**EXERCISE TASK**
List each line of the records below that contains the word "screenshot". Case counts.

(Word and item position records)
++++++
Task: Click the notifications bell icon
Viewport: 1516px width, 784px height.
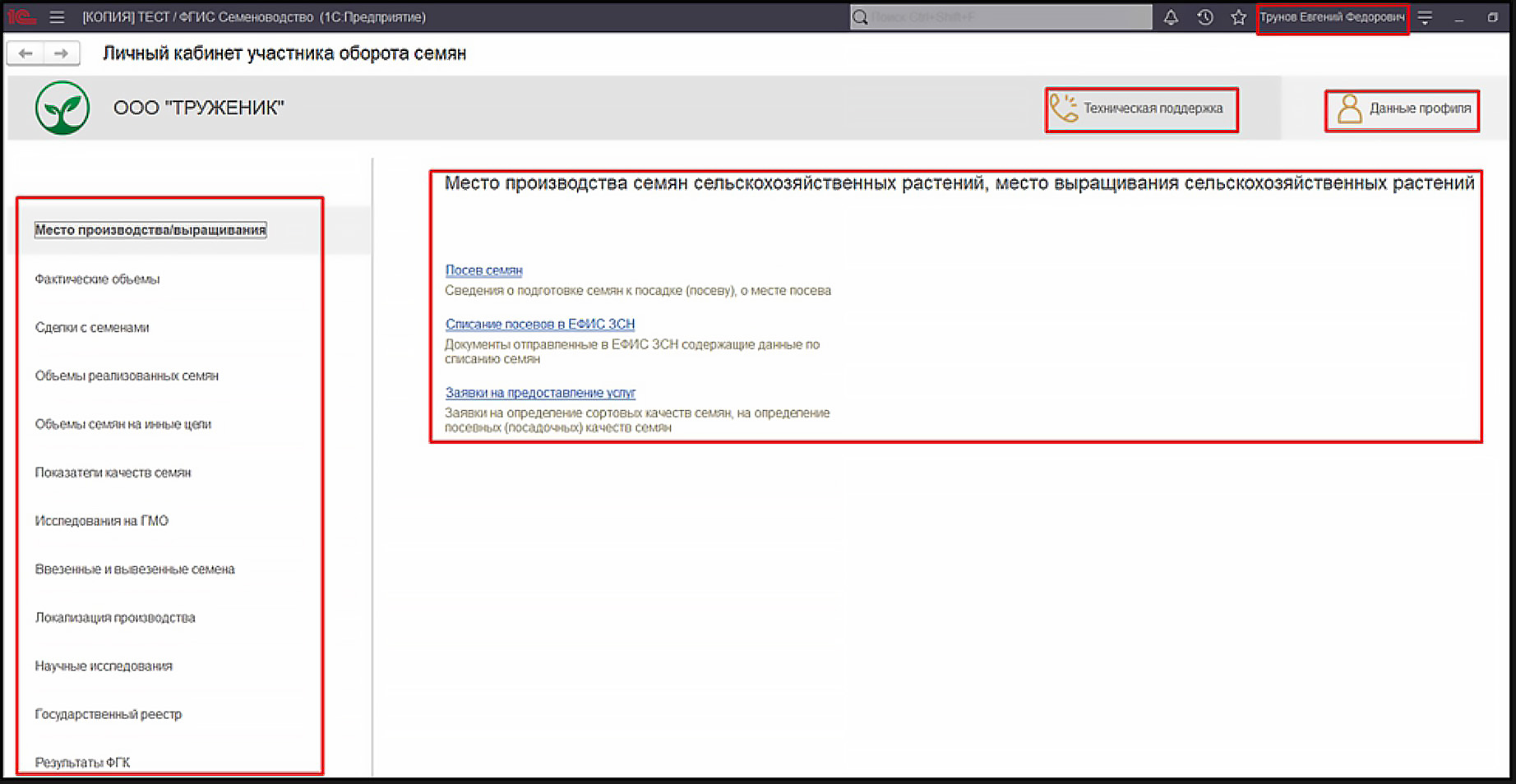Action: tap(1171, 17)
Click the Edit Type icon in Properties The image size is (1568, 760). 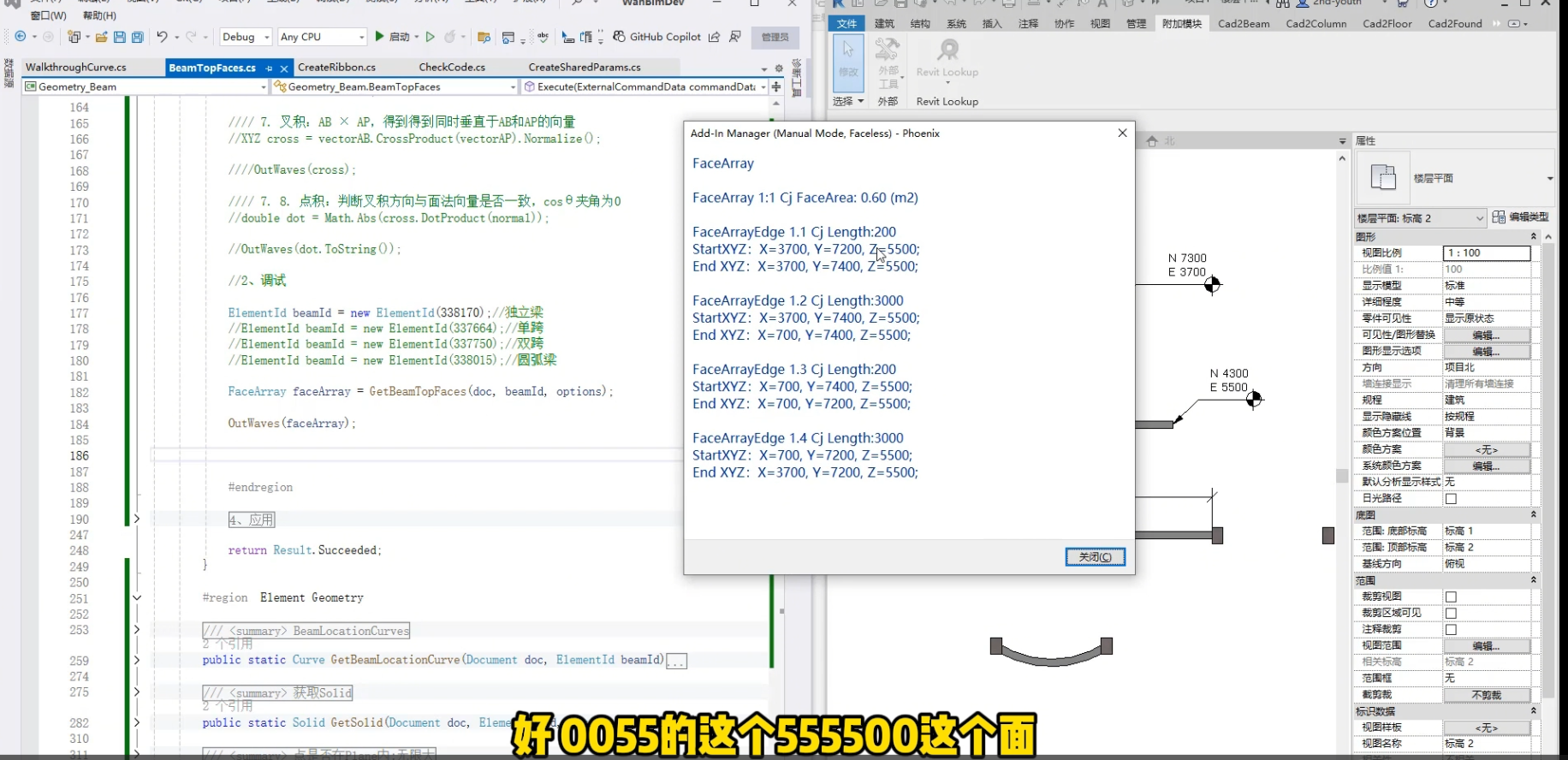[1499, 217]
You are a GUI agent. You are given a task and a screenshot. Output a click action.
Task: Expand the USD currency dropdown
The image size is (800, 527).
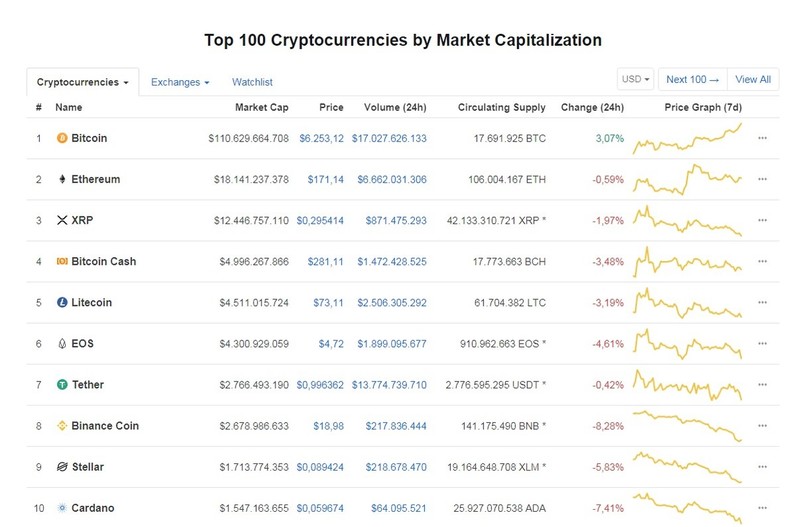pos(635,80)
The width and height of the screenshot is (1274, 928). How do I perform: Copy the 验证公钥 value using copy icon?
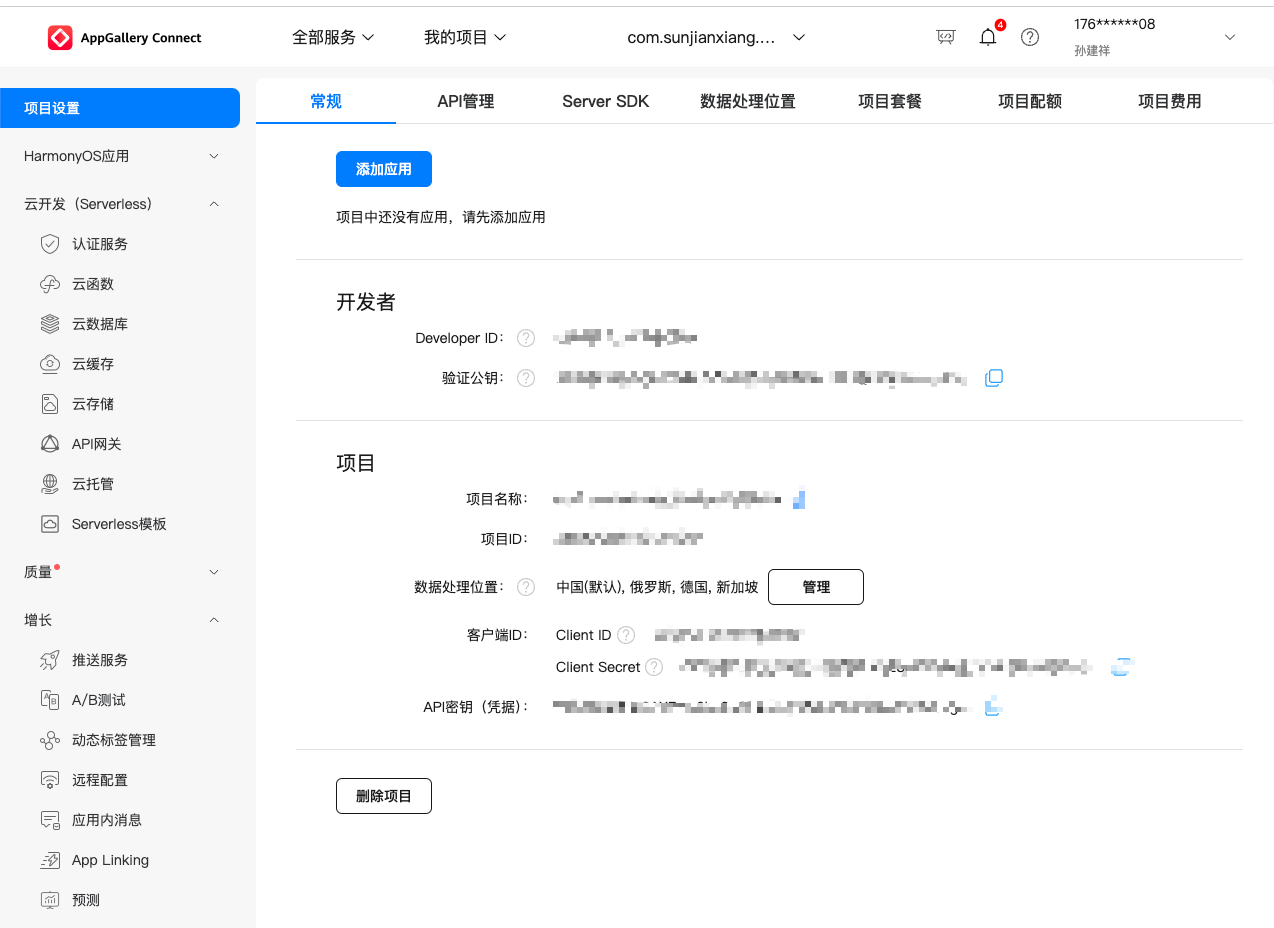[x=993, y=378]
++++++
**WORKED ANSWER**
You are a GUI agent. You are given a task and a screenshot. Output a click action.
The width and height of the screenshot is (1274, 928). How do I perform: Copy the 验证公钥 value using copy icon?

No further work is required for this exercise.